━━━ Given data

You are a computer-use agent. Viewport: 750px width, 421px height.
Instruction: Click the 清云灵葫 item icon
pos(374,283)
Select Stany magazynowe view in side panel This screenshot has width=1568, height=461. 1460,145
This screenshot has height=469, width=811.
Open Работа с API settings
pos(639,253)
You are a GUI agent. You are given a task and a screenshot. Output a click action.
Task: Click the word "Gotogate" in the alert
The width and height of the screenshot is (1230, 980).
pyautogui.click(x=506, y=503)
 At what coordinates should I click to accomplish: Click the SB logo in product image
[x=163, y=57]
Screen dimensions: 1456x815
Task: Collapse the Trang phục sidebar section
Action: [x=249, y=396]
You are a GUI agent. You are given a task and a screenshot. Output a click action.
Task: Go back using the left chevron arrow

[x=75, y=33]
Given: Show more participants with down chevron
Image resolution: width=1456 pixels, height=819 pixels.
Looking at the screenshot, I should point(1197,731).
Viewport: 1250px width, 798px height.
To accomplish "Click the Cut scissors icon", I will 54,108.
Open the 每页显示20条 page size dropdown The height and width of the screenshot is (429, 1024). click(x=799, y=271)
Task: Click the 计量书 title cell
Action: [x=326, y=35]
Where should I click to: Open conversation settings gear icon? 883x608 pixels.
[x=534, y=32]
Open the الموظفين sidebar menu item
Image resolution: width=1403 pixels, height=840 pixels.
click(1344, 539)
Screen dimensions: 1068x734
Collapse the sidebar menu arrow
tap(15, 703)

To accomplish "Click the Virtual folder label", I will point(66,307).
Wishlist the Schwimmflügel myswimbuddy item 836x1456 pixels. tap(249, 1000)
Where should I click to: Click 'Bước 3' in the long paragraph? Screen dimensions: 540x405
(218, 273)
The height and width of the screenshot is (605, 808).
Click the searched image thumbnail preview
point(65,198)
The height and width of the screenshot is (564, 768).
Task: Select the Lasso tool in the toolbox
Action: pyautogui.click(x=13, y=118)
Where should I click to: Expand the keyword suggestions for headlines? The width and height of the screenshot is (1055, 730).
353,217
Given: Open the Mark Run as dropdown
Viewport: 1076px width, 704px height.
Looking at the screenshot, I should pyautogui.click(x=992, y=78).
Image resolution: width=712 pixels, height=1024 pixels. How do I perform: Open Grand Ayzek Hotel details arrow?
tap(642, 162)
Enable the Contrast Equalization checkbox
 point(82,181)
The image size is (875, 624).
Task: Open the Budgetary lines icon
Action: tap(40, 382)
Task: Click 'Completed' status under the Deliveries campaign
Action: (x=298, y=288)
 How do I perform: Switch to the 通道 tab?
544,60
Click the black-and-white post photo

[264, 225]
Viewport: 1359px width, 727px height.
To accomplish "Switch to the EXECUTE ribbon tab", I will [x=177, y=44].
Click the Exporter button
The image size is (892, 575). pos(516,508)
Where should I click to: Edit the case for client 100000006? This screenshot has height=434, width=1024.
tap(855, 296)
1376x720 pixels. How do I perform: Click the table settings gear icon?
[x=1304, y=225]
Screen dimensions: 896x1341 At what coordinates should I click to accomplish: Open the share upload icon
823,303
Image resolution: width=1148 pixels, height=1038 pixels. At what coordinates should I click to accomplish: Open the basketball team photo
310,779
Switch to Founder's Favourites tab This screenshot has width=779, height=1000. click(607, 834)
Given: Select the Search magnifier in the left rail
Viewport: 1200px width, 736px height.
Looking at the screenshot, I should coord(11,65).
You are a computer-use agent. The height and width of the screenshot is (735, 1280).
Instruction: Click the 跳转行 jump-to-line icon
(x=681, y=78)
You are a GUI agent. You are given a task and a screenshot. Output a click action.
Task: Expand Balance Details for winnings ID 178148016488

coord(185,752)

━━━━━━

● **Task details**:
Without any change, reproduce the listing above in full.

● **Exercise answer**:
You are a computer-use agent. Viewport: 750px width, 421px height.
Instruction: Click the 清云灵葫 item icon
pos(374,283)
Select Stany magazynowe view in side panel This screenshot has width=1568, height=461. 1460,145
This screenshot has height=469, width=811.
Open Работа с API settings
pos(639,253)
You are a GUI agent. You are given a task and a screenshot. Output a click action.
Task: Click the word "Gotogate" in the alert
The width and height of the screenshot is (1230, 980).
pyautogui.click(x=506, y=503)
 At what coordinates should I click to accomplish: Click the SB logo in product image
[x=163, y=57]
Screen dimensions: 1456x815
Task: Collapse the Trang phục sidebar section
Action: [x=249, y=396]
You are a GUI agent. You are given a task and a screenshot. Output a click action.
Task: Go back using the left chevron arrow

[x=75, y=33]
Given: Show more participants with down chevron
Image resolution: width=1456 pixels, height=819 pixels.
Looking at the screenshot, I should point(1197,731).
Viewport: 1250px width, 798px height.
To accomplish "Click the Cut scissors icon", I will 54,108.
Open the 每页显示20条 page size dropdown The height and width of the screenshot is (429, 1024). click(x=799, y=271)
Task: Click the 计量书 title cell
Action: [x=326, y=35]
Where should I click to: Open conversation settings gear icon? 883x608 pixels.
[x=534, y=32]
Open the الموظفين sidebar menu item
Image resolution: width=1403 pixels, height=840 pixels.
click(1344, 539)
Screen dimensions: 1068x734
Collapse the sidebar menu arrow
tap(15, 703)

To accomplish "Click the Virtual folder label", I will point(66,307).
Wishlist the Schwimmflügel myswimbuddy item 836x1456 pixels. tap(249, 1000)
Where should I click to: Click 'Bước 3' in the long paragraph? Screen dimensions: 540x405
(218, 273)
The height and width of the screenshot is (605, 808).
Click the searched image thumbnail preview
point(65,198)
The height and width of the screenshot is (564, 768).
Task: Select the Lasso tool in the toolbox
Action: pyautogui.click(x=13, y=118)
Where should I click to: Expand the keyword suggestions for headlines? The width and height of the screenshot is (1055, 730).
353,217
Given: Open the Mark Run as dropdown
Viewport: 1076px width, 704px height.
Looking at the screenshot, I should pyautogui.click(x=992, y=78).
Image resolution: width=712 pixels, height=1024 pixels. How do I perform: Open Grand Ayzek Hotel details arrow?
tap(642, 162)
Enable the Contrast Equalization checkbox
 point(82,181)
The image size is (875, 624).
Task: Open the Budgetary lines icon
Action: tap(40, 382)
Task: Click 'Completed' status under the Deliveries campaign
Action: (x=298, y=288)
 How do I perform: Switch to the 通道 tab?
544,60
Click the black-and-white post photo

[264, 225]
Viewport: 1359px width, 727px height.
To accomplish "Switch to the EXECUTE ribbon tab", I will [x=177, y=44].
Click the Exporter button
The image size is (892, 575). pos(516,508)
Where should I click to: Edit the case for client 100000006? This screenshot has height=434, width=1024.
tap(855, 296)
1376x720 pixels. How do I perform: Click the table settings gear icon?
[x=1304, y=225]
Screen dimensions: 896x1341 At what coordinates should I click to accomplish: Open the share upload icon
823,303
Image resolution: width=1148 pixels, height=1038 pixels. At what coordinates should I click to accomplish: Open the basketball team photo
310,779
Switch to Founder's Favourites tab This screenshot has width=779, height=1000. click(607, 834)
Given: Select the Search magnifier in the left rail
Viewport: 1200px width, 736px height.
Looking at the screenshot, I should coord(11,65).
You are a computer-use agent. The height and width of the screenshot is (735, 1280).
Instruction: Click the 跳转行 jump-to-line icon
(x=681, y=78)
You are a GUI agent. You are given a task and a screenshot. Output a click action.
Task: Expand Balance Details for winnings ID 178148016488

coord(185,752)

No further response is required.